Seydou and Moussa are cousins, they are 16, they live in Dakar, and they dream of moving to Europe. They want to become stars, make money and live large in the Old Continent. They have been working relentlessly for over six months to accumulate enough money to make the trip from Africa to Europe. They have been doing that secretly, as they don’t want their plan to be known, especially by Seydou’s mom, who warns him that many people have died in the African desert or in the Mediterranean Sea. Nevertheless, Seydou and Moussa leave Senegal. The reality of their trip comes very soon in their faces: the hike through the desert is grueling, they keep getting extorted money, and they also end up in one of the feared Libyan prisons, a theater of ruthless torture. The journey that was supposed to take them to Europe instantly becomes a journey of survival, where they have to muster up every possible ounce of courage to make out of it alive.

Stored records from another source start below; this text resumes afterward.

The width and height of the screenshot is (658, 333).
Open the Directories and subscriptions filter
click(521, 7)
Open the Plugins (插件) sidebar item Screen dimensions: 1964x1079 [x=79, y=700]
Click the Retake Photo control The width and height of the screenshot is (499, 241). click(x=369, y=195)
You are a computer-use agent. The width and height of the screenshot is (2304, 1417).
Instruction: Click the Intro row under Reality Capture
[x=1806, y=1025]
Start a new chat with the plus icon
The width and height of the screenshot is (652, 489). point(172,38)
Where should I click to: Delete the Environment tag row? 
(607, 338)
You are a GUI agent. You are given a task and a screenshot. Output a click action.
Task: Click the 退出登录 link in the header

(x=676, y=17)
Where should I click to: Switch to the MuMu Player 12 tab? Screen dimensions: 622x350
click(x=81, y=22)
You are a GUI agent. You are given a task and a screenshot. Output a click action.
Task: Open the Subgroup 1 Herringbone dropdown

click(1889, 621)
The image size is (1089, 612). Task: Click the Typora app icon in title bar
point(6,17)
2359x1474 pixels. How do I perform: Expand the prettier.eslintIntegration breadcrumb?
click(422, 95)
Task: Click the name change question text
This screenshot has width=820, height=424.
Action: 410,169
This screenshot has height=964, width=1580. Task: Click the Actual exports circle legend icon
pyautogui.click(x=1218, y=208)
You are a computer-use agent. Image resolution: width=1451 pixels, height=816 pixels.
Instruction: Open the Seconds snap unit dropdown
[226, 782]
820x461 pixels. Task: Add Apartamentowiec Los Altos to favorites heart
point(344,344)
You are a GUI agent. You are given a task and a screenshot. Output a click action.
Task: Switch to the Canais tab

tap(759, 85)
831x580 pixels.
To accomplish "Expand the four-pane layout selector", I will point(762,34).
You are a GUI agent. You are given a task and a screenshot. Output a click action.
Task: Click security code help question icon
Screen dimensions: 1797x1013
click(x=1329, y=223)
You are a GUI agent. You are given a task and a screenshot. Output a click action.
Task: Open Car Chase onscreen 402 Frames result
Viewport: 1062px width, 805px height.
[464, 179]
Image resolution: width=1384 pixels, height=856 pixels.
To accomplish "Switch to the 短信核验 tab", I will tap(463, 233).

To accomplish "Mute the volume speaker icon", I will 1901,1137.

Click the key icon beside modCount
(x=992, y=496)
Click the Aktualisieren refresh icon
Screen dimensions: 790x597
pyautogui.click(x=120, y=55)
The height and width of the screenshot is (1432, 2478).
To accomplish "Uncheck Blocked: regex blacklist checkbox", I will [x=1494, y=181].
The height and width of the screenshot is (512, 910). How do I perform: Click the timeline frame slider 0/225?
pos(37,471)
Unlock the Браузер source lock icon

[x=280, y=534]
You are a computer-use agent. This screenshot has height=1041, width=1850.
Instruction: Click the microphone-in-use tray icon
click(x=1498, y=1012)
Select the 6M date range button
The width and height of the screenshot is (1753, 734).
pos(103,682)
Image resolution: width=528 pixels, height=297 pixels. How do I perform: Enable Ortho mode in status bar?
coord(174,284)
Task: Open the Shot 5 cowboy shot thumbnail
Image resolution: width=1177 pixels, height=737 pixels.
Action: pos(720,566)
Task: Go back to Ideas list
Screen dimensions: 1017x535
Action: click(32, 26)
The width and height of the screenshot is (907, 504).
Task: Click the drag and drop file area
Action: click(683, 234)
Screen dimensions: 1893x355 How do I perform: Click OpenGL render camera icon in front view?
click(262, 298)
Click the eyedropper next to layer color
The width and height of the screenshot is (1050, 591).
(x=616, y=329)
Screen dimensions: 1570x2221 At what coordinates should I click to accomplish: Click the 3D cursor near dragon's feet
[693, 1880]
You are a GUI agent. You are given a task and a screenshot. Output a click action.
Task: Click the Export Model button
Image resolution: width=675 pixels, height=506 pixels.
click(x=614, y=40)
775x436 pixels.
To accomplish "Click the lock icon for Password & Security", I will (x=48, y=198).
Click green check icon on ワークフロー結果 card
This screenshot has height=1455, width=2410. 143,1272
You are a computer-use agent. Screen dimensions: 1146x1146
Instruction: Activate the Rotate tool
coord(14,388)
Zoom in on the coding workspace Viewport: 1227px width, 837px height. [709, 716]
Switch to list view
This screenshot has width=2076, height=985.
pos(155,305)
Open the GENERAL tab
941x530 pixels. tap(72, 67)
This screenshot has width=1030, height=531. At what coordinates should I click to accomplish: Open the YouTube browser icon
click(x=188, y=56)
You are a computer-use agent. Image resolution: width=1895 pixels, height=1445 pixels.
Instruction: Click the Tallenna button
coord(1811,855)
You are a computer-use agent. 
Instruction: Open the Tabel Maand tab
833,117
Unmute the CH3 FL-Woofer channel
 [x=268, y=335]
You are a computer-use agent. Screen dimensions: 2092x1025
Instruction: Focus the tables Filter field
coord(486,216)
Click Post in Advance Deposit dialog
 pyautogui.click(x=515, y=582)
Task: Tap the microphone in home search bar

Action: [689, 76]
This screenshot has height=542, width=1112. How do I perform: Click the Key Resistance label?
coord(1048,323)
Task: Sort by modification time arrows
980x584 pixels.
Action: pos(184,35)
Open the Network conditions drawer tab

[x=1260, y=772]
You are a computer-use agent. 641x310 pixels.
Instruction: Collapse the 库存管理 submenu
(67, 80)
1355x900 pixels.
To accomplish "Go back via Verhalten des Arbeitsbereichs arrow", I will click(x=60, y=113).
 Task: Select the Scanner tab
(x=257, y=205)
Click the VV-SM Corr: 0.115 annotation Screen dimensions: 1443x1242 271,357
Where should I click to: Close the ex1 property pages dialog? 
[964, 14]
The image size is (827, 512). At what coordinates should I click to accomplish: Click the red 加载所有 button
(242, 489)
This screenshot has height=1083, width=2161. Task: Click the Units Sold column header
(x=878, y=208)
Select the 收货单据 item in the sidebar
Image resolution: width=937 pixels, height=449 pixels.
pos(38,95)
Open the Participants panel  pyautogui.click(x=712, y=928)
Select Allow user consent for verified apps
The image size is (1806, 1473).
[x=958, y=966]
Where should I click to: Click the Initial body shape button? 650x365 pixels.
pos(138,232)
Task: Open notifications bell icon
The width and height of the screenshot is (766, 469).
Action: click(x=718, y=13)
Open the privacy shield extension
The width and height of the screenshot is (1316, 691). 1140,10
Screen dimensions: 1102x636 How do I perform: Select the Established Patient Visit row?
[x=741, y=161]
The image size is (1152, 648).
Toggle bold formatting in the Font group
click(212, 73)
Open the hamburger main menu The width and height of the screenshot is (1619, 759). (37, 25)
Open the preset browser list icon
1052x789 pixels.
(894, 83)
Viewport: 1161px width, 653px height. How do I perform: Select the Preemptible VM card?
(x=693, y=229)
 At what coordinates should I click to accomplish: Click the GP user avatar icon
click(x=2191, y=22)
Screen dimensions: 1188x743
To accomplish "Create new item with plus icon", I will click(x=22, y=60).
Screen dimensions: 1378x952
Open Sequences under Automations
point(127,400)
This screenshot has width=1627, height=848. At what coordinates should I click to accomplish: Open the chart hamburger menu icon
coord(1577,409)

The narrative that surrounds the migrant crisis is that they’re often fleeing wars, natural disasters or extreme poverty, and that is of course true. One of the best aspects of Io Capitano is that it shines a light on a different type (for lack of a better word) of migrant: Seydou and Moussa are not desperately poor, they’re not starving, they’re not at imminent risk of death, and yet they still go through infernal ordeals to reach a different continent. It is a perfectly legitimate decision on their part, and it’s the decision of many ancestors of Americans, Canadians or Australians of European descent. They hoped to build a better life somewhere else, and they grabbed that opportunity. With this premise, it becomes almost natural to sympathize with Seydou and Moussa, and it helps that the actors chosen for the roles, Seydou Sarr, who gives an absolutely riveting debut performance, and Moustapha Fall embody those characters with the same spirit of their fictional counterparts: they know how to channel the playfulness of Seydou and Moussa, and they also know how to convey the horror that they witness.
What fails to have the right impact is the movie around them. One would expect a movie with the premise of Io Capitano to be as hard-hitting and harrowing as another movie about the refugee crisis that recently screened at the festival (Agnieszka Holland’s Green Border). The sequence set in the Libyan prison does not leave much of an impact, especially considering how horrific a Libyan prison is in real life. For fear of turning his movie into a form of torture or misery porn, Garrone shies away from the harsh reality of such a perilous journey. It’s a movie that desperately seeks an unsatisfying balance: it wants to tell without showing, resulting in what feels more like an adventure than a life-threatening mission. In this sense, the cinematography is exemplary: the movie is beautifully shot, and it is indeed beautiful to watch, but it shouldn’t be. The colors are too bright, the camera is too static, the danger is not palpable enough. Only the last act, set on the boat that takes the migrants from Tripoli to Italy, is able to fully convey the chaos of such a mission.
Now, Io Capitano is not a bad movie by all means: despite the length, it doesn’t drag, it is very well acted and shot. It just is too slight for its own good, and it feels like a missed opportunity.
Grade: B-
This review is from the 2023 Venice Film Festival. There is no U.S. distribution for lo Capitano at this time.